* INFORMATION GIVEN
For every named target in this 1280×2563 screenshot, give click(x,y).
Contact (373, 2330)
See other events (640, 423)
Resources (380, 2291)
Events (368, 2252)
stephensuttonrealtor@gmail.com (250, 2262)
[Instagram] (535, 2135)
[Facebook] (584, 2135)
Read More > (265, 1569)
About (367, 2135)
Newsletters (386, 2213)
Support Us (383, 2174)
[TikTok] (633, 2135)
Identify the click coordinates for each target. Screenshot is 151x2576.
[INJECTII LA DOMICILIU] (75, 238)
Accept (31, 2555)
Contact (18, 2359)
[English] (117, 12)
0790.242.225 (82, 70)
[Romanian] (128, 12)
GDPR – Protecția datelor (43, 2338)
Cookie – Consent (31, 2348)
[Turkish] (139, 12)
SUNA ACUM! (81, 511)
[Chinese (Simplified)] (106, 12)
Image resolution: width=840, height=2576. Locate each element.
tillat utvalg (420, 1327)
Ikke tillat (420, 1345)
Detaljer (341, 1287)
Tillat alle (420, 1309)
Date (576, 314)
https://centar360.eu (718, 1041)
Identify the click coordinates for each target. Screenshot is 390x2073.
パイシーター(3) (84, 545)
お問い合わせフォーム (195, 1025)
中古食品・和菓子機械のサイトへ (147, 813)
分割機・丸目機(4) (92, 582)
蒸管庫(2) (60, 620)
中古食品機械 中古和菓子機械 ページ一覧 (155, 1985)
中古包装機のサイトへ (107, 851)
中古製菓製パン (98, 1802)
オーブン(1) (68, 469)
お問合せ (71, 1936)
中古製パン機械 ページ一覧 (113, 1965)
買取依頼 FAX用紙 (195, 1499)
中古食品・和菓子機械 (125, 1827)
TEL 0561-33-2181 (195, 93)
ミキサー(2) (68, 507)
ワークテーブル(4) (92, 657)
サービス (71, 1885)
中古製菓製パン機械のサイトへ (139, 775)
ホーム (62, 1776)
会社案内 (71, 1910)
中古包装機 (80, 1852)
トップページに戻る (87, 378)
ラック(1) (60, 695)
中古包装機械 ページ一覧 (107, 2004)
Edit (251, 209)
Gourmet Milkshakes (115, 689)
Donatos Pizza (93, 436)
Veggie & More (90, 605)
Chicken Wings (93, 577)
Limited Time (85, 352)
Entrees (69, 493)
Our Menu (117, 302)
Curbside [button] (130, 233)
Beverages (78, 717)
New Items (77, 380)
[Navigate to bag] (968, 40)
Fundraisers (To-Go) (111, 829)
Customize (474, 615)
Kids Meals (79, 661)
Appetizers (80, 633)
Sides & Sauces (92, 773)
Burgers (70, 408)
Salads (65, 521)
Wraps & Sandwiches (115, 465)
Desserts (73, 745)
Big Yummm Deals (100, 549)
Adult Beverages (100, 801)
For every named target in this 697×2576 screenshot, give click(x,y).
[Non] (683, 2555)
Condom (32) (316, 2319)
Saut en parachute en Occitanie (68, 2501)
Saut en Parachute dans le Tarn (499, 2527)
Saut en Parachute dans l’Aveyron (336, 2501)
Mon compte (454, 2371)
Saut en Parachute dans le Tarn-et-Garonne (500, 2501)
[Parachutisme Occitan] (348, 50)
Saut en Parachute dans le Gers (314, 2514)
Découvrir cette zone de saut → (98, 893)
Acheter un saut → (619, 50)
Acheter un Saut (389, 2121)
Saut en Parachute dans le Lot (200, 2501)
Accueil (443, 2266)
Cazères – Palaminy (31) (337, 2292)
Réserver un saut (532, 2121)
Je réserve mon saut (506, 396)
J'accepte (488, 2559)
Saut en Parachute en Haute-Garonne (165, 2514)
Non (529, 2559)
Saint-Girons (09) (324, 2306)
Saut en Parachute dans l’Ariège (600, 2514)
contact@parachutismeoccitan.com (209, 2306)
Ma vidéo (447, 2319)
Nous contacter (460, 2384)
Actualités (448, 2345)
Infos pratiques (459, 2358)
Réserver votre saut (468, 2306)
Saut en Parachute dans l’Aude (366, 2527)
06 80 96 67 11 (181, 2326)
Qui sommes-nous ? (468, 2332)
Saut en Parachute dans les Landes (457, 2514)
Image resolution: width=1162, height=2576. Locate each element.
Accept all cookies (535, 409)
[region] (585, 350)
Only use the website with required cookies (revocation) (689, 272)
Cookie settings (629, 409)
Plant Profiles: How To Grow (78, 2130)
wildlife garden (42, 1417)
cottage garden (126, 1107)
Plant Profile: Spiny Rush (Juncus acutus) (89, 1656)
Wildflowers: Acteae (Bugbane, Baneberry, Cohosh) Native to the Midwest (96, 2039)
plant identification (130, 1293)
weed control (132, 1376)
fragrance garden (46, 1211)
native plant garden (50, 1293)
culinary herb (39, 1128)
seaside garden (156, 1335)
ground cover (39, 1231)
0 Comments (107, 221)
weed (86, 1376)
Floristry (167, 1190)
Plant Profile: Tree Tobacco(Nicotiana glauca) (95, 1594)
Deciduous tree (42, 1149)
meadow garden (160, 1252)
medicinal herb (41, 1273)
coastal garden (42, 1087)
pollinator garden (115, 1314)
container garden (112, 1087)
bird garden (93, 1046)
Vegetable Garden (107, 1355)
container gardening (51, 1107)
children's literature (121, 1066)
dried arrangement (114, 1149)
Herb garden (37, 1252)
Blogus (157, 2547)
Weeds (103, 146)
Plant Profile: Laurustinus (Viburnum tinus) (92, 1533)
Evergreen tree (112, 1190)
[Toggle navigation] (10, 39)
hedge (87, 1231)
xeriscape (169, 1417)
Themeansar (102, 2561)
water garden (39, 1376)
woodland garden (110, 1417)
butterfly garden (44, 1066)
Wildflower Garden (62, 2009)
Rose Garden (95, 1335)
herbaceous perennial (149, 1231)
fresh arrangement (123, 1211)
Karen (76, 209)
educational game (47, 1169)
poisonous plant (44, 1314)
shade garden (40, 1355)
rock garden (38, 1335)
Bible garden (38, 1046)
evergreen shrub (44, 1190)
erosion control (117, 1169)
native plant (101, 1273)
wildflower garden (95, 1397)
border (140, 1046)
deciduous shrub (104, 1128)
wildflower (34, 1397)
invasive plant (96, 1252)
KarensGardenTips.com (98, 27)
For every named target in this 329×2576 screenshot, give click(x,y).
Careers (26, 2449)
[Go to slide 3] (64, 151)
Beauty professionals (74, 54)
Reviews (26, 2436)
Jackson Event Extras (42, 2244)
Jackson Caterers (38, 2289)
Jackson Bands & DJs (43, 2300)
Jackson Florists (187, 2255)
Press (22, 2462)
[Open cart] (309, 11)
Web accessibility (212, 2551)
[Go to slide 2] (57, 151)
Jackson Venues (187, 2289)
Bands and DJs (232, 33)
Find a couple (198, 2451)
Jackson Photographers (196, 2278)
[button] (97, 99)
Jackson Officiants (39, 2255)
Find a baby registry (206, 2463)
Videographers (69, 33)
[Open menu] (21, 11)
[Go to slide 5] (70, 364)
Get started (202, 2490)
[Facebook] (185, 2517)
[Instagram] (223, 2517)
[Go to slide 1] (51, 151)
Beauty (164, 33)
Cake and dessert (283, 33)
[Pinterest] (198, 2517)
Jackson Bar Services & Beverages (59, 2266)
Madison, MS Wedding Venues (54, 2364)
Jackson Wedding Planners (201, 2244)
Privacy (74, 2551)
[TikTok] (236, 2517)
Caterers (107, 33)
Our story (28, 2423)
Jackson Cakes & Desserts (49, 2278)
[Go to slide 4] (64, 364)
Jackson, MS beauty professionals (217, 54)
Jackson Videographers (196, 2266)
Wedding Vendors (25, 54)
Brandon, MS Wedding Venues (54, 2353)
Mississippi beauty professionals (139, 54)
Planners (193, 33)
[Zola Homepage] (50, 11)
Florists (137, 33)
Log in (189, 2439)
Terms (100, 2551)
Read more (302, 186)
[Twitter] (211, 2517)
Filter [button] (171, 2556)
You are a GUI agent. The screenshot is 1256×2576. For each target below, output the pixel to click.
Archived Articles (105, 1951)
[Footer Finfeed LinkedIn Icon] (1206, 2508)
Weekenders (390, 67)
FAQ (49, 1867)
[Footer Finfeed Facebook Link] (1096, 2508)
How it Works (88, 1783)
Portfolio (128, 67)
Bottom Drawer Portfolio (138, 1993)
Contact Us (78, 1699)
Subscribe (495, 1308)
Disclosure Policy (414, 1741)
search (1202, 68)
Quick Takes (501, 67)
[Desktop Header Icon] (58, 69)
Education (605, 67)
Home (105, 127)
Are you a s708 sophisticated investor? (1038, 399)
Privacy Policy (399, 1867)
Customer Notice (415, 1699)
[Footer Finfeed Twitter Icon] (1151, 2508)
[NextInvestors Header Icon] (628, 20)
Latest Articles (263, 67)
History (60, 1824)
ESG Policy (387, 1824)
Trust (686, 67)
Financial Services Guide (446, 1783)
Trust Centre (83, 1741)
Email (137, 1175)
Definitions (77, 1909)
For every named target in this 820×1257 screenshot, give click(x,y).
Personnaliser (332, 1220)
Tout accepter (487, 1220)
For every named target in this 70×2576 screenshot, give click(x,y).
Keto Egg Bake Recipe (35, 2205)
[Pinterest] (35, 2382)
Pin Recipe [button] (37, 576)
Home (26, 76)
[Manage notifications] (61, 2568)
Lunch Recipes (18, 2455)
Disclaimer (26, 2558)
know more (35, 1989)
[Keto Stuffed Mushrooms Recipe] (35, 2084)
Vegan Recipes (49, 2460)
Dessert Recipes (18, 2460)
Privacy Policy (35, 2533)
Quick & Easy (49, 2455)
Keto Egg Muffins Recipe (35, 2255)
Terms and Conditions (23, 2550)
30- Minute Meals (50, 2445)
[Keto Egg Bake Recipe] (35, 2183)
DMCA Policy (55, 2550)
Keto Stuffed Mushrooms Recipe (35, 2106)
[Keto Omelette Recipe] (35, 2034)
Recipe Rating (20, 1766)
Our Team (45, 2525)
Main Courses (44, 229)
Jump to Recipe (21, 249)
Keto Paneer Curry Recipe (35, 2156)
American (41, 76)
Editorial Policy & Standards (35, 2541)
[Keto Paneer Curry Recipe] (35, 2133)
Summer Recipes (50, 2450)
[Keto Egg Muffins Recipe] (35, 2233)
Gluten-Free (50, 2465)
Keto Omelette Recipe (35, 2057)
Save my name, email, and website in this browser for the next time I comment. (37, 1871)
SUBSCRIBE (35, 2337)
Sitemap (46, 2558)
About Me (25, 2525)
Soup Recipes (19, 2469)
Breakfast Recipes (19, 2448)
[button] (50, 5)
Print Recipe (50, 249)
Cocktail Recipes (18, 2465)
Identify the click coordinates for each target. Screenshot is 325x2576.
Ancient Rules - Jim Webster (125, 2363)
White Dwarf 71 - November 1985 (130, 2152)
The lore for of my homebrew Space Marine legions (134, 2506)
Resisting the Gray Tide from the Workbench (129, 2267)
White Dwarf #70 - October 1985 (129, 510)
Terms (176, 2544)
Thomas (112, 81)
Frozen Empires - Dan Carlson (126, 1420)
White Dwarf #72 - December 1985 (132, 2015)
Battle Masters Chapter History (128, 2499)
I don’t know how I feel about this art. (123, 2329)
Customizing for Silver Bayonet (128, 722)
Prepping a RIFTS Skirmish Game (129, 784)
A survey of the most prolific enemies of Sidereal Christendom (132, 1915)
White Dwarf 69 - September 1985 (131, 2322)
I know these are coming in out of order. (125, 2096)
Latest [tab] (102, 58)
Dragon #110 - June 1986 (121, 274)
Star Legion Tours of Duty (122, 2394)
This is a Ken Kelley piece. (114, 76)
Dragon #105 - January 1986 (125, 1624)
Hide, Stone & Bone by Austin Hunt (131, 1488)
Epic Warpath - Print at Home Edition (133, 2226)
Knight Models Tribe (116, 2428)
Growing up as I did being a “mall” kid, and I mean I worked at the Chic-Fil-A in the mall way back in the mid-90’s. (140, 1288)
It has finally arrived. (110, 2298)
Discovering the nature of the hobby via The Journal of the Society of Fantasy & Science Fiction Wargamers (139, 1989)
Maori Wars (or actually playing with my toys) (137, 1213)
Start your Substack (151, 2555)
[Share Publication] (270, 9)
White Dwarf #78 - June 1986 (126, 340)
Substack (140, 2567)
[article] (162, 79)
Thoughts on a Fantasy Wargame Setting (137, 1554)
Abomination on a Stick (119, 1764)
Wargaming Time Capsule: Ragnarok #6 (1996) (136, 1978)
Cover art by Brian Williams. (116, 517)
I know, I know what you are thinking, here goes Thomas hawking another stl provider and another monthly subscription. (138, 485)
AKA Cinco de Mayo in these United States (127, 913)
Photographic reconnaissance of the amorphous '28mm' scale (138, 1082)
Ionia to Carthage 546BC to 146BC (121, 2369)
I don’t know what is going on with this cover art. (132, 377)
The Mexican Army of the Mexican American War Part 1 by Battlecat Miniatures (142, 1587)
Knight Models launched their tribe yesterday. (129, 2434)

* EXERCISE BRIEF
With the line holding "Florists (137, 33)" as the first and the line holding "Cocktail Recipes (18, 2465)" as the last, set down that range of the entries above exactly, and nothing else.

* EXPECTED ANSWER
Florists (137, 33)
Log in (189, 2439)
Terms (100, 2551)
Read more (302, 186)
[Twitter] (211, 2517)
Filter [button] (171, 2556)
You are a GUI agent. The screenshot is 1256×2576. For each target below, output the pixel to click.
Archived Articles (105, 1951)
[Footer Finfeed LinkedIn Icon] (1206, 2508)
Weekenders (390, 67)
FAQ (49, 1867)
[Footer Finfeed Facebook Link] (1096, 2508)
How it Works (88, 1783)
Portfolio (128, 67)
Bottom Drawer Portfolio (138, 1993)
Contact Us (78, 1699)
Subscribe (495, 1308)
Disclosure Policy (414, 1741)
search (1202, 68)
Quick Takes (501, 67)
[Desktop Header Icon] (58, 69)
Education (605, 67)
Home (105, 127)
Are you a s708 sophisticated investor? (1038, 399)
Privacy Policy (399, 1867)
Customer Notice (415, 1699)
[Footer Finfeed Twitter Icon] (1151, 2508)
[NextInvestors Header Icon] (628, 20)
Latest Articles (263, 67)
History (60, 1824)
ESG Policy (387, 1824)
Trust (686, 67)
Financial Services Guide (446, 1783)
Trust Centre (83, 1741)
Email (137, 1175)
Definitions (77, 1909)
For every named target in this 820×1257 screenshot, give click(x,y).
Personnaliser (332, 1220)
Tout accepter (487, 1220)
For every named target in this 70×2576 screenshot, give click(x,y).
Keto Egg Bake Recipe (35, 2205)
[Pinterest] (35, 2382)
Pin Recipe [button] (37, 576)
Home (26, 76)
[Manage notifications] (61, 2568)
Lunch Recipes (18, 2455)
Disclaimer (26, 2558)
know more (35, 1989)
[Keto Stuffed Mushrooms Recipe] (35, 2084)
Vegan Recipes (49, 2460)
Dessert Recipes (18, 2460)
Privacy Policy (35, 2533)
Quick & Easy (49, 2455)
Keto Egg Muffins Recipe (35, 2255)
Terms and Conditions (23, 2550)
30- Minute Meals (50, 2445)
[Keto Egg Bake Recipe] (35, 2183)
DMCA Policy (55, 2550)
Keto Stuffed Mushrooms Recipe (35, 2106)
[Keto Omelette Recipe] (35, 2034)
Recipe Rating (20, 1766)
Our Team (45, 2525)
Main Courses (44, 229)
Jump to Recipe (21, 249)
Keto Paneer Curry Recipe (35, 2156)
American (41, 76)
Editorial Policy & Standards (35, 2541)
[Keto Paneer Curry Recipe] (35, 2133)
Summer Recipes (50, 2450)
[Keto Egg Muffins Recipe] (35, 2233)
Gluten-Free (50, 2465)
Keto Omelette Recipe (35, 2057)
Save my name, email, and website in this browser for the next time I comment. (37, 1871)
SUBSCRIBE (35, 2337)
Sitemap (46, 2558)
About Me (25, 2525)
Soup Recipes (19, 2469)
Breakfast Recipes (19, 2448)
[button] (50, 5)
Print Recipe (50, 249)
Cocktail Recipes (18, 2465)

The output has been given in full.